__Die Aufgaben__.
A – Wer hat laut dem Beitrag über „Stolz und Vorurteil“ den Roman „Im Hause Longbourn“ geschrieben?
B – Ändere im Beitrag über „Stolz und Vorurteil“ die Stelle, die mit „Über 200 Jahre“ anfängt und bis einschließlich „Stallburschen und Diener.“ reicht, und setze dabei „Meisterwerk“ an die Stelle von „Klassiker“.

__Ausgangstext__.
===============
Hinter den Kulissen von „Stolz und Vorurteil“

von | 11.02.2016 | Belletristik, Buchpranger

Was passierte eigentlich im Hintergrund, während sich Elizabeth Bennet unsterblich in Mr. Darcy verliebte? Was machten währenddessen die Hausangestellten? Dieses Gedankenexperiment hat die englische Autorin Jo Baker gewagt und entstanden ist daraus der Roman „Im Hause Longbourn“. Worteweberin Annika hat nachgelesen, für wen er sich lohnt.

Über 200 Jahre ist es inzwischen her, dass Jane Austens Roman „Stolz und Vorurteil“ erschien und die Herzen der Leser(innen) im Sturm eroberte, doch auch heute noch ist die gesellschaftskritische Liebesgeschichte beliebt wie kaum eine andere. Neben zahlreichen Verfilmungen ist Austens Klassiker auch auf dem Buchmarkt immer noch relevant. In Jo Bakers Roman „Im Hause Longbourn“ geht es allerdings nicht mehr primär um Lizzy, Jane und ihre Schwestern, sondern um die, die hinter den Kulissen stehen: Die Hausmädchen, Köchinnen, Stallburschen und Diener.
===============
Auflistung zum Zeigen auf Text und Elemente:
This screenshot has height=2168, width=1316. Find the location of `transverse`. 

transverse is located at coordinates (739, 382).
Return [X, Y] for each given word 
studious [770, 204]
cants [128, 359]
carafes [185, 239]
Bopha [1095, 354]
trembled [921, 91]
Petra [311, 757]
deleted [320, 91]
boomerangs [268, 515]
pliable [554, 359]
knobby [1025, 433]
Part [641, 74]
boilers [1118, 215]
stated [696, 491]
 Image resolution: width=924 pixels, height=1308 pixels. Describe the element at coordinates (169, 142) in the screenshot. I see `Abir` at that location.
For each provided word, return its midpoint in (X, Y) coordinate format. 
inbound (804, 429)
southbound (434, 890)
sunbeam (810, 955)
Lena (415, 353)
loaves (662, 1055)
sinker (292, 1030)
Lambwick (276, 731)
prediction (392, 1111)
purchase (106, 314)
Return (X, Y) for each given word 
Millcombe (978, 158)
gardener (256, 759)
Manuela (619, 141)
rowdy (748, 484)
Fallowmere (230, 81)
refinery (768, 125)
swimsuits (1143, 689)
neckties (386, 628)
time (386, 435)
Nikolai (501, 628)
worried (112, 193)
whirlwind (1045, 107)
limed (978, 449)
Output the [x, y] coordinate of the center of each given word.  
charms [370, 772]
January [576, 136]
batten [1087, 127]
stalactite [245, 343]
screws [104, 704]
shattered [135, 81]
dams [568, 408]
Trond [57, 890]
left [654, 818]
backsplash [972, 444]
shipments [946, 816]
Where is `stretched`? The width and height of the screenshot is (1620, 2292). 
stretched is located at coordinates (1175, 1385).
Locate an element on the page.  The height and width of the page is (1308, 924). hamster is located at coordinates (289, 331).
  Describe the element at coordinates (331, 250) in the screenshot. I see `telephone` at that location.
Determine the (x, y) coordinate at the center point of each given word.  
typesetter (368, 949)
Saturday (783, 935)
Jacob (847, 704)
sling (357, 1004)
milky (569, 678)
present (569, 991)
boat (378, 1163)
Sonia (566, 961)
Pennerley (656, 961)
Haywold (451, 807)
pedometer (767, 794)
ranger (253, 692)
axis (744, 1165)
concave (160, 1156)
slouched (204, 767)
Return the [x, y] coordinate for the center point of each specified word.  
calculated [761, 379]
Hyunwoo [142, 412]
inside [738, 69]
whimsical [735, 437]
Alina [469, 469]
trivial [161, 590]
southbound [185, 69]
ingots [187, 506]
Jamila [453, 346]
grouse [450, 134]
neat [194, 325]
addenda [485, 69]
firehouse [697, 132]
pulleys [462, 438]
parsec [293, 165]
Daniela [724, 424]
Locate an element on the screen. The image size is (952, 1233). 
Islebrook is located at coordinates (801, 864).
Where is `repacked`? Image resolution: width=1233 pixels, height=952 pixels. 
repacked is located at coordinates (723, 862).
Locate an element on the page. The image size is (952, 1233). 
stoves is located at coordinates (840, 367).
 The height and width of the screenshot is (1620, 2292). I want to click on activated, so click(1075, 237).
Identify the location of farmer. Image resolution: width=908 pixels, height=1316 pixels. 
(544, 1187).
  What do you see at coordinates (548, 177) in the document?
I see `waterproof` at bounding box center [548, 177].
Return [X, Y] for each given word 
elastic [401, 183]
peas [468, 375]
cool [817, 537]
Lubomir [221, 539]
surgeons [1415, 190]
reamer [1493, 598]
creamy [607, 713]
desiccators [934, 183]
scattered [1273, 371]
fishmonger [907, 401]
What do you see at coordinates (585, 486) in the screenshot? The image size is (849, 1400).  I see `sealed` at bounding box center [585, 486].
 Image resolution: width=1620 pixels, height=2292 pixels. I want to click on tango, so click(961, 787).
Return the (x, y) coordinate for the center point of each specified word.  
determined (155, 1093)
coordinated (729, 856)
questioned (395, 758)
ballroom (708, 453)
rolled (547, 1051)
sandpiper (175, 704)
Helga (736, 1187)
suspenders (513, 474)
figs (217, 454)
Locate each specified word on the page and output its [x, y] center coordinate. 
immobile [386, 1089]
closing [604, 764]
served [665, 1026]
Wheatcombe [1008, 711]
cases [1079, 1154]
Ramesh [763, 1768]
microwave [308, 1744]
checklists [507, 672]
===============
__Die Ergebnisse__.
A – Die englische Autorin Jo Baker.

B –
Über 200 Jahre ist es inzwischen her, dass Jane Austens Roman „Stolz und Vorurteil“ erschien und die Herzen der Leser(innen) im Sturm eroberte, doch auch heute noch ist die gesellschaftskritische Liebesgeschichte beliebt wie kaum eine andere. Neben zahlreichen Verfilmungen ist Austens Meisterwerk auch auf dem Buchmarkt immer noch relevant. In Jo Bakers Roman „Im Hause Longbourn“ geht es allerdings nicht mehr primär um Lizzy, Jane und ihre Schwestern, sondern um die, die hinter den Kulissen stehen: Die Hausmädchen, Köchinnen, Stallburschen und Diener.